– Наш ведущий специалист в области
неврологии, – отрекомендовал его управляющий.
– Рад познакомиться, профессор, –
сказал я, пожимая руку встрепанного. Он, к слову, так и не
причесался.
– Можете обращаться ко мне запросто,
– ответил Хофман. – Считайте, коллеги. Я обследовал исцеленных вами
детей. Вы правы: рефлексы восстановились у всех. Пациентов ждет
реабилитация, но это не вызывает опасений за их будущее. Как вы это
делаете, герр Мурашко?
– Сам не знаю, – пожал плечами. –
Господь Бог наградил меня даром, я его использую.
– Вы верите в Бога? – удивился он. –
Будучи коммунистом?
– Я не состою и никогда не состоял в
коммунистической партии. И не собираюсь в нее вступать.
– Господа! – прервал нашу беседу
Шредер. – Прошу всех за стол.
Ужин прошел, что называется, в теплой
и дружеской обстановке. Звучали тосты за советско-немецкую дружбы,
были шутки и много смеха. Хофмана подкалывали за его вечно
встрепанный вид; профессор смеялся вместе со всеми. Было видно, что
к шуткам насчет своей внешности привык. Владимир Сергеевич
поблагодарил немцев за теплый прием и пригласил в Минск. Те обещали
подумать. Я веселился вместе со всеми и ждал. Не зря. Улучив
момент, Шредер отвел меня в сторону.
– Как смотрите на то, чтобы
поработать в нашей клинике? – задал ожидаемый вопрос.
– А разрешат? У меня нет медицинского
диплома.
– Это не ваша забота, – улыбнулся он.
– Формальности беру на себя. Как и разрешение для вас с супругой
проживать в Германии.
– Данке, – кивнул я. – Осталось
уточнить вопрос с оплатой.
– Десять тысяч марок в месяц! –
победно объявил он. – Как профессору и доктору наук.
– Не пойдет, герр Шредер, – покрутил
я головой.
– Почему? – изумился он.
– Небольшой сеанс арифметики.
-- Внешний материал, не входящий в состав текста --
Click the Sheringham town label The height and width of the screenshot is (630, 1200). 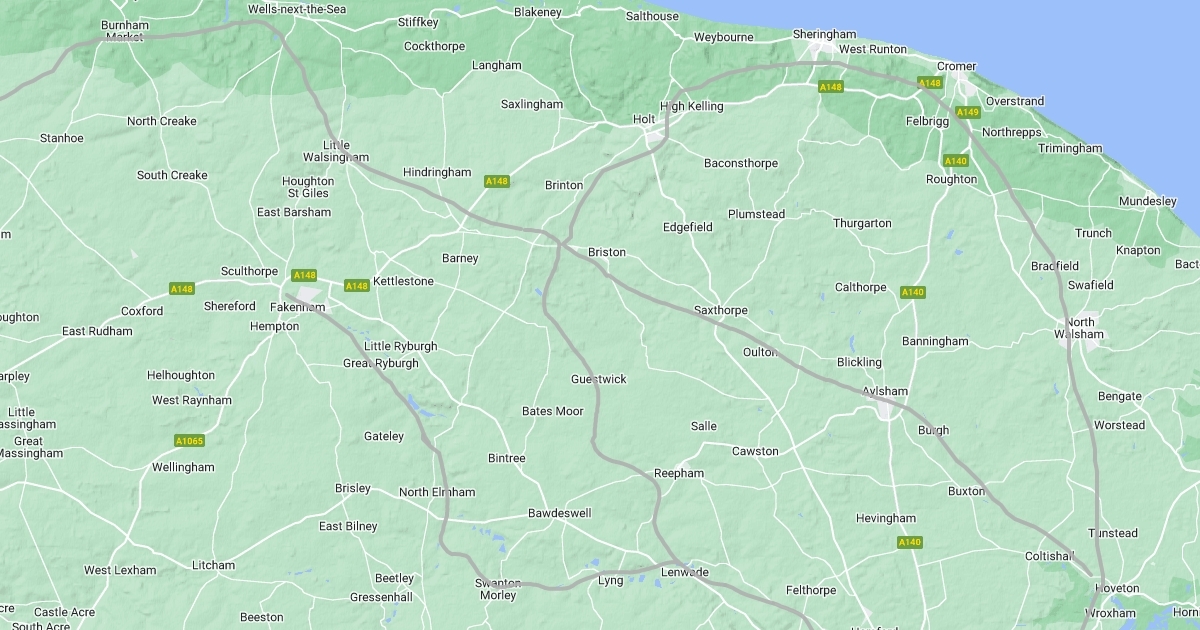tap(824, 34)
Я в
состоянии исцелить за день не менее двадцати детей. Предположим,
работаю двадцать дней в месяц. Итого четыреста пациентов. Делим
десять тысяч на четыреста, получаем двадцать пять марок. Двадцать
пять марок за исцеление от неизлечимой болезни! Извините, но я не
работаю за миску супа.
– Сколько вы хотите? – буркнул
он.
– В СССР мне платят пятьсот рублей за
пациента. По курсу Государственного банка СССР это тысяча двести
пятьдесят марок. А теперь ответьте: почему немец должен платить мне
в пятьдесят раз меньше? И какой смысл мне соглашаться на такие
условия?
Он закашлялся.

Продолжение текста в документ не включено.